(What to work on)
Check every line of the data below for the string "computer", and copy the ones that hold it.

(Supplied data)
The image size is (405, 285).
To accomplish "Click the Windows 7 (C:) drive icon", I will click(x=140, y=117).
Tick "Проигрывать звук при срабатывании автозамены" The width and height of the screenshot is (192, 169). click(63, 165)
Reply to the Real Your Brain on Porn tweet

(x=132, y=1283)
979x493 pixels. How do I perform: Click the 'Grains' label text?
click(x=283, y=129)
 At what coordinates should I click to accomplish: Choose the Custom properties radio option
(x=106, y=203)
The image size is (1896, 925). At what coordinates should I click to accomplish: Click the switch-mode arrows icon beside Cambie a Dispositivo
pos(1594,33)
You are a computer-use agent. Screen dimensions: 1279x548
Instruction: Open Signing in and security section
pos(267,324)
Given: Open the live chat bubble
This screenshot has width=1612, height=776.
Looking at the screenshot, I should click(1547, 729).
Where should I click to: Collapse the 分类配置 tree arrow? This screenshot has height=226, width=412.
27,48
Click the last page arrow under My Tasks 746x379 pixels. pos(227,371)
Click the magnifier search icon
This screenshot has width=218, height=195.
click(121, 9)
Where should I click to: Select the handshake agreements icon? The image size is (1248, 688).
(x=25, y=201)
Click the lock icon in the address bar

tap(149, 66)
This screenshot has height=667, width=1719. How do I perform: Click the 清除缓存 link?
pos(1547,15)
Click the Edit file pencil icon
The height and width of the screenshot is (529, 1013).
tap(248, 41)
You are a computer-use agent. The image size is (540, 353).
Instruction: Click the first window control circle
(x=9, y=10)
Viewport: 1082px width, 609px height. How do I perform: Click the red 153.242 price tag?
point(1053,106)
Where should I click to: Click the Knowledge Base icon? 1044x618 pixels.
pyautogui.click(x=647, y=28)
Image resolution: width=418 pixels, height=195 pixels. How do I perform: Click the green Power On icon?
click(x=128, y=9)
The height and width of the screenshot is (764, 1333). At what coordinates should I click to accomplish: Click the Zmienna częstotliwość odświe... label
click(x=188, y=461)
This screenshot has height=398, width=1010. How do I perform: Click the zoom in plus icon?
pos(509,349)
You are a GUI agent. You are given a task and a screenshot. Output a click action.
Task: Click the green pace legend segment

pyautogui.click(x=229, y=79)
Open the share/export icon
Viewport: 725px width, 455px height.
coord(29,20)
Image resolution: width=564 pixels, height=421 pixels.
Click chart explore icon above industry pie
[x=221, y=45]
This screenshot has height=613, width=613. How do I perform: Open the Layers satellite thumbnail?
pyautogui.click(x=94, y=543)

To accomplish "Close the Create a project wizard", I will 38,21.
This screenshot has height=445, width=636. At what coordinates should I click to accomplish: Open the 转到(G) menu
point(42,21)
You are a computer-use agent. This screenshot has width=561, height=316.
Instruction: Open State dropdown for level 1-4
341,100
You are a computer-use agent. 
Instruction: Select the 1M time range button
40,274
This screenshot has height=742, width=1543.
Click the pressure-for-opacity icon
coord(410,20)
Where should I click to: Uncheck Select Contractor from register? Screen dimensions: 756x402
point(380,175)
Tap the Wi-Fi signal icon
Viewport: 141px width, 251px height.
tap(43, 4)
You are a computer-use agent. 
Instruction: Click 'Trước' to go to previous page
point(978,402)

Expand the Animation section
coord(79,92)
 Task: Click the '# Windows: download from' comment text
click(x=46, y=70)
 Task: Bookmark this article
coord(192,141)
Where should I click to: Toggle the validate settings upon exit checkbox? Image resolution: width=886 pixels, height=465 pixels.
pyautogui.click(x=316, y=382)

(Problem solution)
You are a computer-use agent. Screen dimensions: 1279x548
You are a computer-use agent. The image size is (540, 353).
You are a computer-use agent. This screenshot has width=561, height=316.
You are a computer-use agent. 
You are a computer-use agent. 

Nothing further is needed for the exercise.